Last week we reported on the push to get the data released from that controversial PACE study on chronic fatigue syndrome.
Julie Rehmeyer points to a news article with background on the story:
Patients rapidly discovered serious scientific problems with the 2011 Lancet paper. Despite these errors, the study, known as the PACE trial, went on to inform recommendations from such influential bodies as the Centers for Disease Control and Prevention, the Mayo Clinic, and the British National Health Service. . . .
But just days before the new study was released, on Oct. 21, the San Francisco journalist David Tuller published a major investigation exposing deep methodological flaws in the entire PACE trial that put its validity in serious doubt.
And this time, the new study has been met with intense criticism from outside the world of patients and advocates. On Friday, six researchers, including prominent scientists such as virologist Vincent Racaniello of Columbia University and geneticist Ronald Davis of Stanford University, released an open letter to the Lancet demanding an independent review of the PACE trial.
“The whole study is unbelievably amateur,” says Jonathan Edwards, a biomedical researcher at University College London who signed the letter. “The trial is useless.”
Rehmeyer reports on a lag between the scientific community and medical practice:
The PACE trial has exerted a strong influence on American physicians: If you ask your doctor about CFS, odds are good you’ll hear that cognitive behavioral therapy (the flavor of psychotherapy used in the trial) and exercise are the only proven treatments for CFS.

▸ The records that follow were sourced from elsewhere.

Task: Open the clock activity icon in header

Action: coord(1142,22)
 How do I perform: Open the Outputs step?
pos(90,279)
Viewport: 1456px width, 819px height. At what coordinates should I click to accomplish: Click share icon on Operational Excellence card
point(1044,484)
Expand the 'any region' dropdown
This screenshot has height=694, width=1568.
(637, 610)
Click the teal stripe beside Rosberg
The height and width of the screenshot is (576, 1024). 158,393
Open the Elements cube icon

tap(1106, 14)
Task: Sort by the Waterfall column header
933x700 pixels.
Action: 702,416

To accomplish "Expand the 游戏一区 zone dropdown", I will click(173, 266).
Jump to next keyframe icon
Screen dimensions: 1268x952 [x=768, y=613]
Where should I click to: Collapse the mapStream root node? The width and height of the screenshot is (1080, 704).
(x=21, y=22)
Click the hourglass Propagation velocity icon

The American scientific research community, on the other hand, has rejected the psychiatric model that PACE epitomizes and is instead looking for physiological explanations for the disease.
And then the data story:
Starting in 2011, patients analyzing the study filed Freedom of Information Act requests to learn what the trial’s results would have been under the original protocol. Those were denied along with many other requests about the trial, some on the grounds that the requests were “vexatious.” The investigators said they considered the requests to be harassment.
And a garden of forking paths:
The study participants hadn’t significantly improved on any of the team’s chosen objective measures: They weren’t able to get back to work or get off welfare, they didn’t get more fit, and their ability to walk barely improved. Though the PACE researchers had chosen these measures at the start of the experiment, once they’d analyzed their data, they dismissed them as irrelevant or not objective after all. In addition, the patients researching the study found statistical errors, actions that might have pumped up the subjective ratings, measurement problems that allowed participants to deteriorate without being detected, conflicts of interest, and more.
And here’s a quote from one of my colleagues:
“The Lancet needs to stop circling the wagons and be open,” says Bruce Levin, a biostatistician at Columbia University who signed the open letter. “One of the tenets of good science is transparency.”